- Born: Philip Marcus Levy 1934 Redcar, Yorkshire, England
- Died: 2011 (aged 76–77)
- Education: University of Leeds; University of Birmingham
- Scientific career
- Fields: Psychology, mathematical psychology
- Workplaces: University of Lancaster
- Thesis: A study of interests: with particular reference to psychometric problems and methods (1960)

= Philip Marcus Levy =

British psychologist (1934–2011)

Philip Marcus Levy (1934 – 2011) was a British psychologist who specialised in the field of mathematical psychology.

==Life==
Phil Levy was born in 1934 in Redcar, North Riding of Yorkshire but grew up in Leeds where he was a pupil at Leeds Grammar School. He took his first degree at the University of Leeds followed by a PhD on discriminant analysis at the University of Birmingham (1960). He stayed at Birmingham, initially as a research fellow and then as lecturer and senior lecturer. He was appointed the first chair in psychology at the University of Lancaster in 1972.
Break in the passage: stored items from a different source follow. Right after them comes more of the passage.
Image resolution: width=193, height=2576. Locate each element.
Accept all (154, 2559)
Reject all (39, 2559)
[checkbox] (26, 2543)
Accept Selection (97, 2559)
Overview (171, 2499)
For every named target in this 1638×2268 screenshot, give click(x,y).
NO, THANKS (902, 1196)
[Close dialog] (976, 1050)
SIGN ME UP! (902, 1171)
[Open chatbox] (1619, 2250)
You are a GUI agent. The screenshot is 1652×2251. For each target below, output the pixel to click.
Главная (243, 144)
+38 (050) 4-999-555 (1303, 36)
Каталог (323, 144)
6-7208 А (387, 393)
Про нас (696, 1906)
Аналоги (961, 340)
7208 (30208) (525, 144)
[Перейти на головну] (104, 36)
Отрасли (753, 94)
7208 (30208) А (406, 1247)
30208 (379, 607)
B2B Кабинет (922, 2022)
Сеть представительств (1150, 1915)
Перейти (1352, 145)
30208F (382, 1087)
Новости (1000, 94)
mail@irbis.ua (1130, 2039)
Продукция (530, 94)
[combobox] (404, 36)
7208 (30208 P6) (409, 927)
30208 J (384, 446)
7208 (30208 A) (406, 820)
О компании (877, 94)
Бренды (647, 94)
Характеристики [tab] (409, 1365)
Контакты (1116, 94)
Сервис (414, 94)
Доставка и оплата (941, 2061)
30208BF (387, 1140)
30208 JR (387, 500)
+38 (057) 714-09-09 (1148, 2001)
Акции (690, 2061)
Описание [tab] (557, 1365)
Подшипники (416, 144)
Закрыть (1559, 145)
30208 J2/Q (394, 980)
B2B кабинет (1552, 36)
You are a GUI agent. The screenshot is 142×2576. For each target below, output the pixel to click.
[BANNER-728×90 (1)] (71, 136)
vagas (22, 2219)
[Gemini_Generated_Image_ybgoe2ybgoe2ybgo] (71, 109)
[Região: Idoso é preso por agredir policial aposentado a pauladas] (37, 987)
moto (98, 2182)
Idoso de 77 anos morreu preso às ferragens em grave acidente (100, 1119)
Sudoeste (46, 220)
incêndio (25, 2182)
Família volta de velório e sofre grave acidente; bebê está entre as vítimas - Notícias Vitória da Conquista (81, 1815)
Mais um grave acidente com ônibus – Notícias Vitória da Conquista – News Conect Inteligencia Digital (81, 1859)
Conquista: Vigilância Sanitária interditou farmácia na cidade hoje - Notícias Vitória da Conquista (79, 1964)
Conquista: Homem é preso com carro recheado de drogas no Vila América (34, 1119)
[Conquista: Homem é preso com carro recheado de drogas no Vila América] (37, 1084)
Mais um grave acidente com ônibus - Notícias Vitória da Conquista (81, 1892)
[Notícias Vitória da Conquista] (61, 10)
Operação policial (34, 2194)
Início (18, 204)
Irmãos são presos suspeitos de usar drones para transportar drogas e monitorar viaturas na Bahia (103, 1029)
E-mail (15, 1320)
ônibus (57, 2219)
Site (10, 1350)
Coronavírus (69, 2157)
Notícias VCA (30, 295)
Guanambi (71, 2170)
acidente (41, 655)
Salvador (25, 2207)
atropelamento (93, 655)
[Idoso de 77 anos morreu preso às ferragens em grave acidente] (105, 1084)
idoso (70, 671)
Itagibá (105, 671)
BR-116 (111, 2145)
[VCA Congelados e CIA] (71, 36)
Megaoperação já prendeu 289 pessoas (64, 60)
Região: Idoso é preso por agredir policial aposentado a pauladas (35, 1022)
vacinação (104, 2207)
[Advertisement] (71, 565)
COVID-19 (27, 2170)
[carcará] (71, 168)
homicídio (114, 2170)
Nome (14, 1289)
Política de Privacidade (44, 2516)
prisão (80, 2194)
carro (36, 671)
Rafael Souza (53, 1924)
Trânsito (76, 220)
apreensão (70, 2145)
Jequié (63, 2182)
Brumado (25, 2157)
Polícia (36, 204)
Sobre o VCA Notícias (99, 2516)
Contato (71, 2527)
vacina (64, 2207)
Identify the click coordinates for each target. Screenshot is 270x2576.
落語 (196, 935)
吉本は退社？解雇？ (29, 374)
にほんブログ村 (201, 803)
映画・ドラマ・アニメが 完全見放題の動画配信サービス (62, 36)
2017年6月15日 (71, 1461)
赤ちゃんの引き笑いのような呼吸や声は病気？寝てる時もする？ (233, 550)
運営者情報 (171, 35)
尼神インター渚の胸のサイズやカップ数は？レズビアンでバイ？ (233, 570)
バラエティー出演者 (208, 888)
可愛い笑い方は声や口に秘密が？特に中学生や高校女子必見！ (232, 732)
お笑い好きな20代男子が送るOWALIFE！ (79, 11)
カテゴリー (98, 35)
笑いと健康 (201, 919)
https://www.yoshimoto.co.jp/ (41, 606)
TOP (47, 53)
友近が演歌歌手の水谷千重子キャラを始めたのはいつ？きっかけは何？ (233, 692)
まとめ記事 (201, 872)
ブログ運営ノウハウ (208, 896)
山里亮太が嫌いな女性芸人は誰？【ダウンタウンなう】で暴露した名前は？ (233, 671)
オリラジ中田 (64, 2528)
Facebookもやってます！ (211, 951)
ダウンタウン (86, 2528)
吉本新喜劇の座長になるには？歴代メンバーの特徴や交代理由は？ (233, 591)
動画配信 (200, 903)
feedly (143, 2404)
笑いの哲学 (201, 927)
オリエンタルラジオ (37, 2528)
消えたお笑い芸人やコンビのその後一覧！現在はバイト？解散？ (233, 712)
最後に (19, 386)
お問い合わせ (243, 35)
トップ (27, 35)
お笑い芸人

He was active in the British Psychological Society and edited the British Journal of Mathematical and Statistical Psychology. He was elected president of the society in 1978. In his presidential address he called on psychologists to reflect on the assumptions underlying the science. As he said: I feel that we have a simplified view of science, perhaps due - for understandable sociohistorical reasons - for our anxious desire to receive the accolade of being 'scientific' [...] I believe that science is much more a matter of social exchange than many of us are prepared to admit.

==Work==
His expertise was in mathematical and statistical psychology. He was an expert in the construction of tests in education and training.